#### GIVEN PASSAGE
•••••
Climate Promises Have Been Made; It’s Time To Follow Through


Antonia Zong

The cartoon depicts Earth’s dire need to receive more climate funding amid rising temperatures

The Glasgow COP26 kicked off October 31, 2021, and ended on November 12 brimming with empty promises and long overdue financial vows; vows of which were promised to less developed countries more than a decade ago. 

  One of the key issues brought up at Glasgow concerned the 2009 COP’s plan to raise $100 billion for less developed countries to acclimate to clean energy. Twelve years later, not even half of this extravagant sum has been seen by said countries. 

  Of course, this donation is by no means easy to gather; the global destruction of Covid-19 has greatly dampened efforts to push the focus on climate finances. 

  COP26’s solution to this financial hole was to “call for developed country Parties to at least double their collective provision of climate finance for adaptation to developing country Parties from 2019 levels by 2025,” as stated by The Climate Finance Delivery Plan. 

  Possessing a concrete deadline is a reassurance for now, but experience has shown that humanity doesn’t particularly fare well under timely pressures. 

  If governments weren’t keen on raising the finances when the economy wasn’t straining under a global pandemic, it’s difficult to see how politicians will allow billions of dollars to leave the precious U.S banks. 

  After a vast economic depression of the pandemic, countries must work to build recovery programs that allow for the economy to heal, and simultaneously for the transition into clean energy. 

   Climate finance is by far an essential element to global warming mitigation efforts, with large-scale grants representing a sizable portion of the U.S’s financial contributions. These finances are divided into two categories: mitigation and adaptation. 

  While the control of both are crucial to cooling up the Earth, mitigation could be described as that focal point where all governments should be looking towards. 

  Adaptation must come after mitigation, and currently, mitigation efforts are still substantially lacking. The arctic is still melting at an alarming rate each year, and greenhouse gas emissions in the oceans haven’t subsided nearly enough for marine ecosystems to rehabilitate themselves.
•••••
#### SUPPLIED ENTRIES
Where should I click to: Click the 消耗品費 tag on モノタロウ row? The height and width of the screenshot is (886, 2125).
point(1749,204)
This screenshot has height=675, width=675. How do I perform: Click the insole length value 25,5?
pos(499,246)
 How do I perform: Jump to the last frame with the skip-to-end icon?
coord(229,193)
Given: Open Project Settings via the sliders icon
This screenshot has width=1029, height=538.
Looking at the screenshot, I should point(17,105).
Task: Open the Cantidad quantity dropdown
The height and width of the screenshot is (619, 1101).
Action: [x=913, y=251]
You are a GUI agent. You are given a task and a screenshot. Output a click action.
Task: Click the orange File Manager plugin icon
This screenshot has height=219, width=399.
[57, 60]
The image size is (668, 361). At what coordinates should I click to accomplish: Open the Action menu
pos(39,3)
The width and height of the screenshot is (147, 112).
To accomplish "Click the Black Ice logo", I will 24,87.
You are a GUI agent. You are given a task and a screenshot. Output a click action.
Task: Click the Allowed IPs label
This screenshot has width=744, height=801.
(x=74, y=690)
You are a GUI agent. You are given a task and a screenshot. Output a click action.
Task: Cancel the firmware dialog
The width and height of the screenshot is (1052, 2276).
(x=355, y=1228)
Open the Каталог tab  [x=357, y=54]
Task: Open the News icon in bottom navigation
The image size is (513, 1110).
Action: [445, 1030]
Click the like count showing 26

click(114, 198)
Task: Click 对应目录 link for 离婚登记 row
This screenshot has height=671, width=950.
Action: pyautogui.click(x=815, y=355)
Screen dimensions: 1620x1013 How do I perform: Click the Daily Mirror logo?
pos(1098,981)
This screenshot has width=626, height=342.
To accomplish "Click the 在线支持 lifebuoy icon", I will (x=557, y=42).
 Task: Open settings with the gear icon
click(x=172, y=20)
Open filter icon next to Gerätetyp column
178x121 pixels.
•••••
#### TASKS FOR THIS EXERCISE
**1)** In the piece on climate finance, rewrite the stretch from "After a vast" through "mitigation and adaptation.", swapping "clean energy" for "renewable energy".
**2)** Carry on writing the piece on climate finance, starting after its last sentence.

#### ANSWERS BY ITEM
**1)**
After a vast economic depression of the pandemic, countries must work to build recovery programs that allow for the economy to heal, and simultaneously for the transition into renewable energy. 

   Climate finance is by far an essential element to global warming mitigation efforts, with large-scale grants representing a sizable portion of the U.S’s financial contributions. These finances are divided into two categories: mitigation and adaptation.

**2)**
  CO2 emissions have dropped by 6.4% , or 2.3 billion tons, since the Covid-19 pandemic started: a bittersweet improvement on the meager efforts put into place before 2020. Who knew deadly viruses would make the largest dent on anthropogenic environmental disasters?

  Humanity can’t rely on global pandemics forever though. Mitigation finances must be put to use through the $100 billion budget, and governments around the world must actually take the money, and put it towards mitigation programs. 

  The peak of mitigation efforts have taken shape in the form of a potential coal deal. Governments plan to completely eliminate coal-fired plants, which would vastly improve CO2 emissions, and would require a full restructuring of the current transportation and electricity infrastructures. 

  The loss of coal-fired plants would greatly reduce the production of electricity temporarily, but renewable sources are proving to be more and more reliable. 

  Geothermal energy continuously uses the circulating heat beneath the Earth to power both heating systems and cooling systems. Although geothermal energy systems are relatively expensive for individual homes to own, these energy plants are significantly less expensive than coal-fired plants. 

  Large coal-fired plants can reach up to $2 billion to cover safety and production costs while smaller geothermal plants only cost $3,000-$5,000. 

  Indeed, action is currently being made, but global governments must match the mitigation and adaptation paces with the progression of climate change.  

  Earth won’t wait for humanity to catch up. Rapid action must take place to truly keep this planet under 2º C of warming.